A confluence of powerful forces is driving decarbonisation to the top of corporate agendas. The EU Corporate Sustainability Reporting Directive (CSRD), UK obligations following COP26 and Irish sectoral carbon budgets mean that companies are being driven to decarbonise sooner rather than later.
As companies assess the scale and depth of transformation they are facing, business leaders are carrying out market scans and impact assessments to ascertain their value-drivers. They need to understand if their business will be viable in a decarbonised future and how that places them against their competitors.

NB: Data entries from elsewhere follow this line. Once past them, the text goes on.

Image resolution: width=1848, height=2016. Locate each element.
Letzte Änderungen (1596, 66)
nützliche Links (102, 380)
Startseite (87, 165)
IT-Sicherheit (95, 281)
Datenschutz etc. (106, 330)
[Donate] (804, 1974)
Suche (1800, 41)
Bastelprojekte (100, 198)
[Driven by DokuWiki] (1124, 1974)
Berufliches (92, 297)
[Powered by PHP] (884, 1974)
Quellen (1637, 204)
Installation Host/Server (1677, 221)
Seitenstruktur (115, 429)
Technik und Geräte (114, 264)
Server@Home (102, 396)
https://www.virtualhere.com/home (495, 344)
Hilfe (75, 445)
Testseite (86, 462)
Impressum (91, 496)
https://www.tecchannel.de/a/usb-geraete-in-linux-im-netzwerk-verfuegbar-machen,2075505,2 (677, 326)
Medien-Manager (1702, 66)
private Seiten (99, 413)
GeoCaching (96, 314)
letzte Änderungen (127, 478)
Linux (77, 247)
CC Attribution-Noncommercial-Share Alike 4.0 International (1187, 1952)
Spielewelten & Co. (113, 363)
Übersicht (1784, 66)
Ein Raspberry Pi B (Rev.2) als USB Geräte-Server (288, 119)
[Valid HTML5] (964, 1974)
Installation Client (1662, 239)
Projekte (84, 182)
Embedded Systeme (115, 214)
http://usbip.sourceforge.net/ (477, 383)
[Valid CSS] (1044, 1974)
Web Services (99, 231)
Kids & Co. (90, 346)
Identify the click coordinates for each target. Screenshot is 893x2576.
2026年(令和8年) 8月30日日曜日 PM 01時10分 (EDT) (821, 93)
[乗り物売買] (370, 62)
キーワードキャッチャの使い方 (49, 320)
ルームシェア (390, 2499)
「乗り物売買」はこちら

The imperative of “transform to survive” has been well understood in fossil-driven industries such as Oil & Gas and Automotive since the 2015 Paris Agreement. The need to “transform to win” in order to maintain competitive advantage is now being accelerated by sectors such as Life Sciences, Consumer Products & Retail, and Technology, Media & Telecoms.
The Cost of Decarbonising
There is considerable evidence to show that ESG-related value-drivers deliver performance improvements, enable lower cost of capital and deliver above-market valuations. Additional benefits include future-focused products and services, customer loyalty, and increased employee engagement.
But achieving that performance and realising those benefits requires careful planning with decarbonisation being viewed as a value-led transformation, rather than a compliance exercise.
Cost is still a factor. Regardless of the potential benefits, CEOs are still faced with the challenge of resolving the tension between a rising awareness of the need for sustainable transformation and unknown cost.
As pricing pressures impact every business decision, the first question with regard to activating a sustainability strategy is “How much is the transformation going to cost?”
That underlines the need for decarbonisation planning to be value-led with return on investment built into individual business cases so that they are both business and climate positive.
The ‘How to’ Decarbonise
EY Carbon’s 6+1 levers of decarbonisation assess:
- Process effectiveness and efficiency to reduce carbon
- Green energy supply
- Product transformation
- Value chain management and green procurement
- Circular economy
- Business model innovation
6+1) Compensation and neutralisation measures.